While most travellers were given several days’ warning and were able to rebook on other services, 14 easyJet departures from Gatwick airport have so far been cancelled on the morning. They include flights to Nice, Seville and Milan, and the return legs, plus three of the four departures to Amsterdam.
Leanne Gorin told The Independent: “My daughter and her friends’ flight to Nice from Gatwick was cancelled with half-an-hour’s notice. Now being sent to the South Terminal desk. Beyond chaos.”
While the cancelling airline must provide an alternative departure on the same day, including paying for flights on rival airlines if necessary, availability is scarce and prices are high.
Both easyJet flights to and from Seville for Saturday have now been cancelled.
Many of the easyJet flights that are operating are late. Departures to Alicante, Amsterdam, Gibraltar, Menorca and Valencia left two hours or more behind schedule. The airline told passengers air-traffic control restrictions were responsible.
Luton airport is operating normally – except for short-notice cancellations on easyJet to and from Belfast International, Edinburgh and Geneva.
At Bristol airport, easyJet cancelled flights to Berlin, Biarritz, Nice and Prague at a few hours’ notice. With the inbound legs included, at least 1,200 passengers are believed to be affected.
A spokesperson for the carrier said: “easyJet will operate around 1 700 flights carrying around a quarter of a million customers each day over the bank holiday weekend, with a small proportion cancelled in advance either last week or overnight and informed of their options to rebook or receive a refund.
“Airlines continue to operate in a challenging environment including with air traffic control restrictions operating today at London Gatwick and issues with ground operations at several airports including at Amsterdam where the airport has requested airlines to cancel some flying today.
“As a result a small proportion of additional flights could be subject to disruption today.
“We fully understand the inconvenience this will have caused to our customers and we are very sorry for this.”
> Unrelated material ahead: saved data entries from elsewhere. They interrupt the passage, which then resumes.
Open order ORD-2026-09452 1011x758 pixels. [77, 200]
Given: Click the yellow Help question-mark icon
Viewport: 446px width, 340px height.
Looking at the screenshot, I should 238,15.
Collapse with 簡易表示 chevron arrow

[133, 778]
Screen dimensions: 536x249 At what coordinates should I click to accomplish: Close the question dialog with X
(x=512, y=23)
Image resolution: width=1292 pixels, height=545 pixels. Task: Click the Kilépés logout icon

British Airways and Wizz Air have also cancelled flights to and from Gatwick. A BA departure from Dalaman in Turkey on Friday afternoon was grounded due to a technical problem, though it later flew back to London.
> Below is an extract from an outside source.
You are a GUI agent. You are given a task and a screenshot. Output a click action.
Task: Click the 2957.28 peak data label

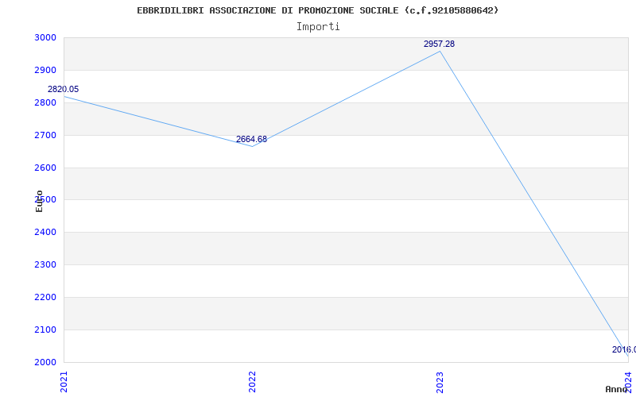tap(439, 44)
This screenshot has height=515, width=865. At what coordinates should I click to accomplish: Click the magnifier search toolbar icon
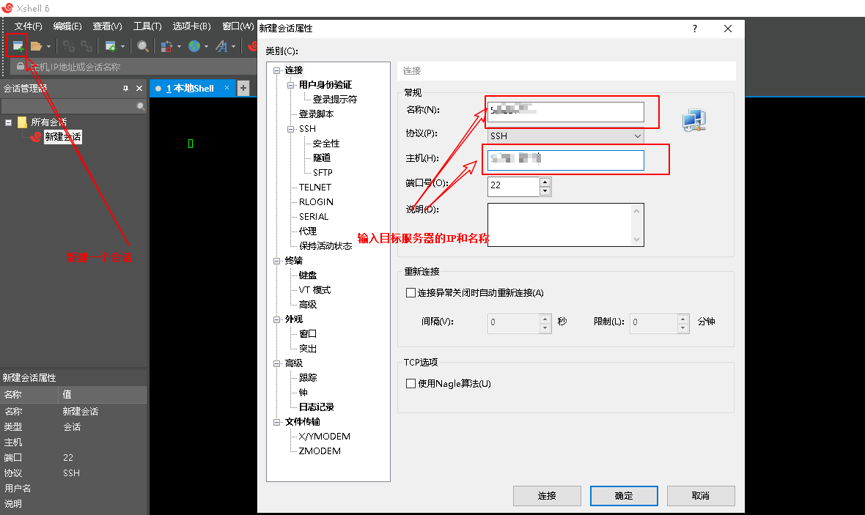point(143,46)
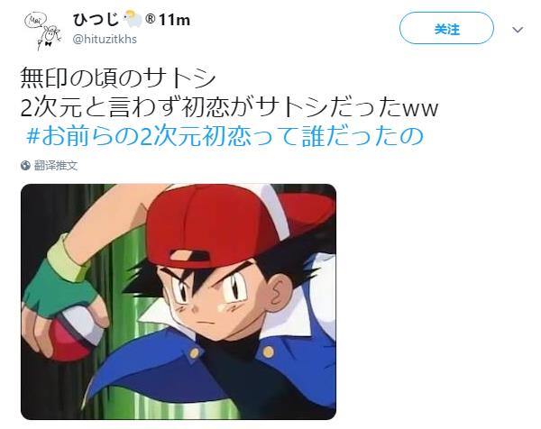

Some Wizz Air passengers who had flown out from Doncaster Sheffield airport for extended trips have learnt that the airline is closing the South Yorkshire base from next Friday. The airline blames the airport saying “it is unable to guarantee the terms of its commercial agreement with Wizz Air”.
A spokesperson for the airline said: “It is with deep regret that we have had to take the difficult but responsible decision to cancel a large number of Wizz Air flights to/from Doncaster Sheffield airport from 10 June 2022.
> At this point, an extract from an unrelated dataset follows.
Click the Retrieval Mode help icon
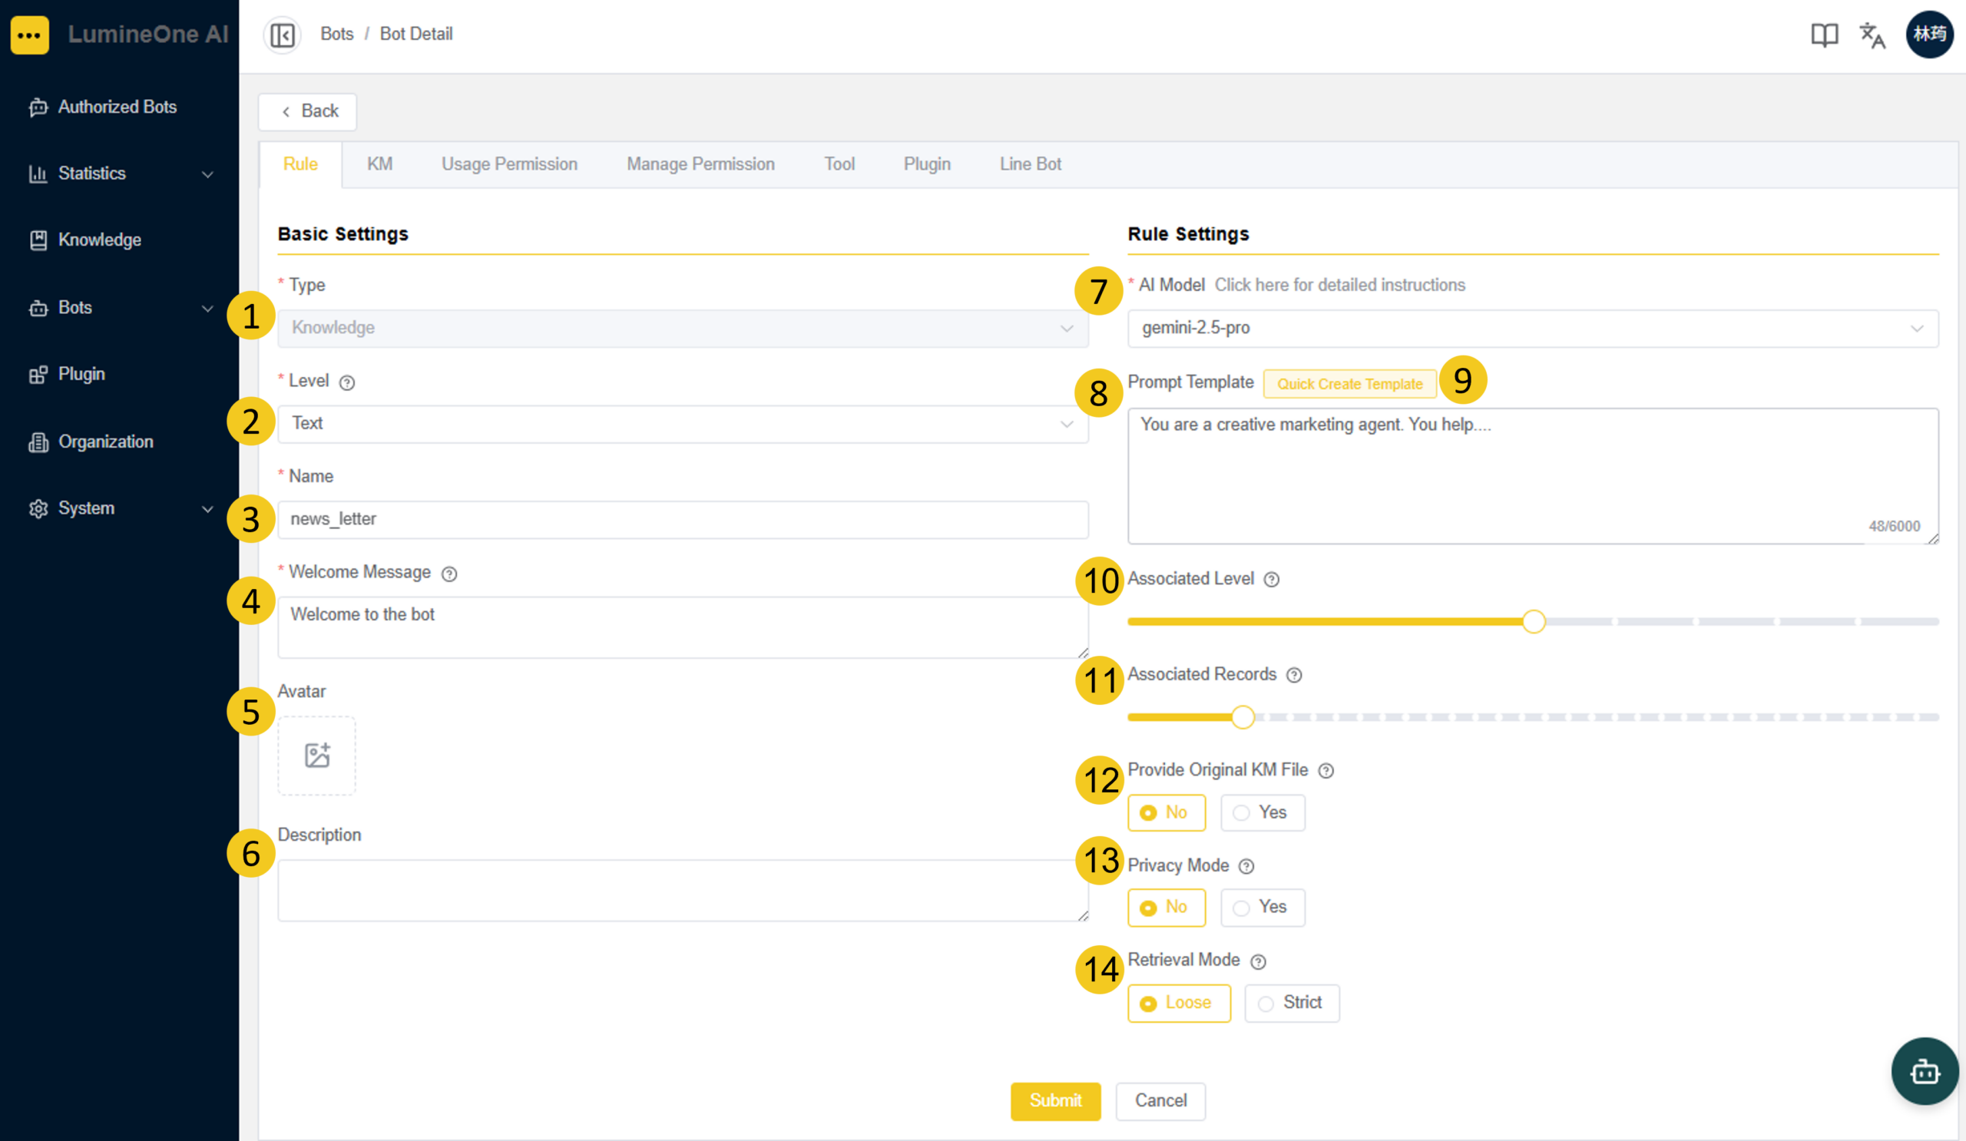The height and width of the screenshot is (1141, 1966). [x=1258, y=962]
“Passengers with bookings affected by this will be contacted via email today with advice on all their options, which include: rebooking, a full refund, or 120 per cent of the original fare in airline credit.”
Wizz Air hopes to redeploy staff at other UK bases, including Luton and Gatwick, to cover gaps in rosters.
On the ferries, outbound traffic at Dover is flowing smoothly, but with thousands of families returning from France congestion is expected at Calais.
Irish Ferries is warning passengers: “Expect possible queues and delays at Border Control and check in.” DFDS Ferries tweeted: “We are aware of the congestion on the roads in around Calais leading to the port.
“Do not worry – once you reach us we will accommodate you on the next available departure.”
In the UK, most trains are operating normally – though conductors working for TransPennine Express are striking on Saturday and Sunday as part of a long-running dispute. The train operator said: “We’re advising customers not to travel, but to plan carefully if journeys are necessary.”
Tube passengers in London are being advised not to travel on Monday 6 June due to a strike by members of the RMT union who work for London Underground.